Excerpt =>
Posted by Captain Hook @ 12:19 on April 18, 2020  

I think the Fed’s prop desk was in the markets in a big way yesterday. They even smashed gold futures after the cash markets closed to instill fear for Sunday / Monday.

And that accounts for the ‘jam job’ in stocks too. After Trump’s big show Thursday they couldn’t let stocks finish in the crapper.

Used up a lot of ammo however to pull that off so don’t expect repeat performances on Monday.

As for AM — he’s finally getting on the right page — not that it will help.

As proved last week, the bankers intend to keep silver under wraps. Nothing will ever change there because they have committed to an all or nothing outcome. As stated last week, until the bastards are carried out of Comex / LBMA on stretchers they will continue to suppress prices to the extreme. Silver is the only commodity still trading in 1970’s nominal pricing.  It’s their primary control mechanism in the rig. ETF’s are also an important part of the rig, however if gold were allowed to really get out of the bag like bitcon, for example, it would be all over for fractional reserve banking — and their cushy lives. Silver is used to keep gold under control.

Records for this exercise =>
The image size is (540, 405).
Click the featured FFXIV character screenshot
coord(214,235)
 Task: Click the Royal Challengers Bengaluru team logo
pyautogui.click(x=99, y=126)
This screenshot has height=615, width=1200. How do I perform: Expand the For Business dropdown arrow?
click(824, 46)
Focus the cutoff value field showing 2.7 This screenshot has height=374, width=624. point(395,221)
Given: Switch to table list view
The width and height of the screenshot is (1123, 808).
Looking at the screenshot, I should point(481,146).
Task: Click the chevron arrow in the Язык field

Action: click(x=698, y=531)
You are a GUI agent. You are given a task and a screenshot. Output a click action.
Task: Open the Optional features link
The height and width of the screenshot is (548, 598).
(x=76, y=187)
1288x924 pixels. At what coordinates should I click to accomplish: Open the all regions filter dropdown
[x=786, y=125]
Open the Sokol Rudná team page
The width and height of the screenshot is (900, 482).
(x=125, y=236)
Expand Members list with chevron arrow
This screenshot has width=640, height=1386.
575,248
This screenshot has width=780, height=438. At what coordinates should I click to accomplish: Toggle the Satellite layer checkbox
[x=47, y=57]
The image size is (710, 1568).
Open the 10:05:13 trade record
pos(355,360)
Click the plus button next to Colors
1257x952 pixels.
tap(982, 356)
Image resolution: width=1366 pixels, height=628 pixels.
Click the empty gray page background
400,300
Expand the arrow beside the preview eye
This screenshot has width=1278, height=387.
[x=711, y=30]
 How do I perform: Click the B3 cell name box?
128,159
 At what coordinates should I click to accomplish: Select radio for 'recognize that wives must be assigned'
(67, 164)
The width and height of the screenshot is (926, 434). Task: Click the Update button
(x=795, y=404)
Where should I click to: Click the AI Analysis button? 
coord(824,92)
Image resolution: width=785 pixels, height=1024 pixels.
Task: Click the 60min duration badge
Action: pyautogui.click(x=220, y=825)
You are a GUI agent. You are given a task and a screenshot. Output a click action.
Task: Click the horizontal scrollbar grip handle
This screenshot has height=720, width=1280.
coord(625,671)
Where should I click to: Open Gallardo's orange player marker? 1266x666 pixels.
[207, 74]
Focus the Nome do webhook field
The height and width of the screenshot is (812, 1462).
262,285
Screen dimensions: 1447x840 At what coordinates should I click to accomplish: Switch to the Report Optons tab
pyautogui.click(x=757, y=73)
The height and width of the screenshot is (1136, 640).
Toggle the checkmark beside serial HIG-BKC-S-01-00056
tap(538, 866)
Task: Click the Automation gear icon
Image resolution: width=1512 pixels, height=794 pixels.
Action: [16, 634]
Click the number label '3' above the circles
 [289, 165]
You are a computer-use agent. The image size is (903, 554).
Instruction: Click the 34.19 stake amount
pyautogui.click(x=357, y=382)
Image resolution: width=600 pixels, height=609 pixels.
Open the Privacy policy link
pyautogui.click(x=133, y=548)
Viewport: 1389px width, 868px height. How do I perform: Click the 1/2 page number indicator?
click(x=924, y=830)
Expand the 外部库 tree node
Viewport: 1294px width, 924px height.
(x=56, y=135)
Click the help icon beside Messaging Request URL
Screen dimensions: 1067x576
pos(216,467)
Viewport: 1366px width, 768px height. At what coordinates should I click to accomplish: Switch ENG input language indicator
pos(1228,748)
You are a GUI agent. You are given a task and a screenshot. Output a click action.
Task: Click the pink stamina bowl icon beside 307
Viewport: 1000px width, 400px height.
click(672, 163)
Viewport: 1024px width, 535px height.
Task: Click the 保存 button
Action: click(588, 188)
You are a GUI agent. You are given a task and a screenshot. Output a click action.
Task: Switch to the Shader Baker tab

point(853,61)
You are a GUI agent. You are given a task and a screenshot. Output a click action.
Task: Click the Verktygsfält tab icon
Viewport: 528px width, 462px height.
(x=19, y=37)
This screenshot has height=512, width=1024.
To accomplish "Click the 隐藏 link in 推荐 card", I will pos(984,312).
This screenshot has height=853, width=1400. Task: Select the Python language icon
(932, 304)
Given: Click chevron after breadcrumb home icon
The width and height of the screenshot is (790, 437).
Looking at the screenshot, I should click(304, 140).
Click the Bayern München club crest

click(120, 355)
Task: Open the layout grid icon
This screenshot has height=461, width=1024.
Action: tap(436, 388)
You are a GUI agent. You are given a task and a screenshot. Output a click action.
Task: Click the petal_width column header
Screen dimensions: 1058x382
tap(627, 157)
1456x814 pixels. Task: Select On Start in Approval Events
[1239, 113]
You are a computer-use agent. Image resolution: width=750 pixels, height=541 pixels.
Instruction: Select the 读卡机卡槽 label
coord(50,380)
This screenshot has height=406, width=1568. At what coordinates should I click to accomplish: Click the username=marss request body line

To be done =>
A – In two sentences, summarize the post about the Fed and silver prices.
B – Rescale the stretch of records from the line containing "Task: Open the layout grid icon" through the end of the records. Give all these lines again, requests included, with every coordinate in the answers multiplied by 0.55 and rounded to a whole number, halves rounding up.

Correct answers =>
A – The writer believes the Fed's trading desk was heavily active in the markets the day before, knocking down gold futures after the cash markets closed and lifting stocks after Trump's Thursday show, though it used too much ammunition to repeat this on Monday. The writer also claims that bankers will keep suppressing silver, which still trades at 1970s nominal prices, as their main way of keeping gold under control and protecting fractional reserve banking.

B –
Task: Open the layout grid icon
This screenshot has height=461, width=1024.
Action: tap(240, 213)
You are a GUI agent. You are given a task and a screenshot. Output a click action.
Task: Click the petal_width column header
Screen dimensions: 1058x382
tap(345, 86)
1456x814 pixels. Task: Select On Start in Approval Events
[681, 62]
You are a computer-use agent. Image resolution: width=750 pixels, height=541 pixels.
Instruction: Select the 读卡机卡槽 label
coord(28,209)
This screenshot has height=406, width=1568. At what coordinates should I click to accomplish: Click the username=marss request body line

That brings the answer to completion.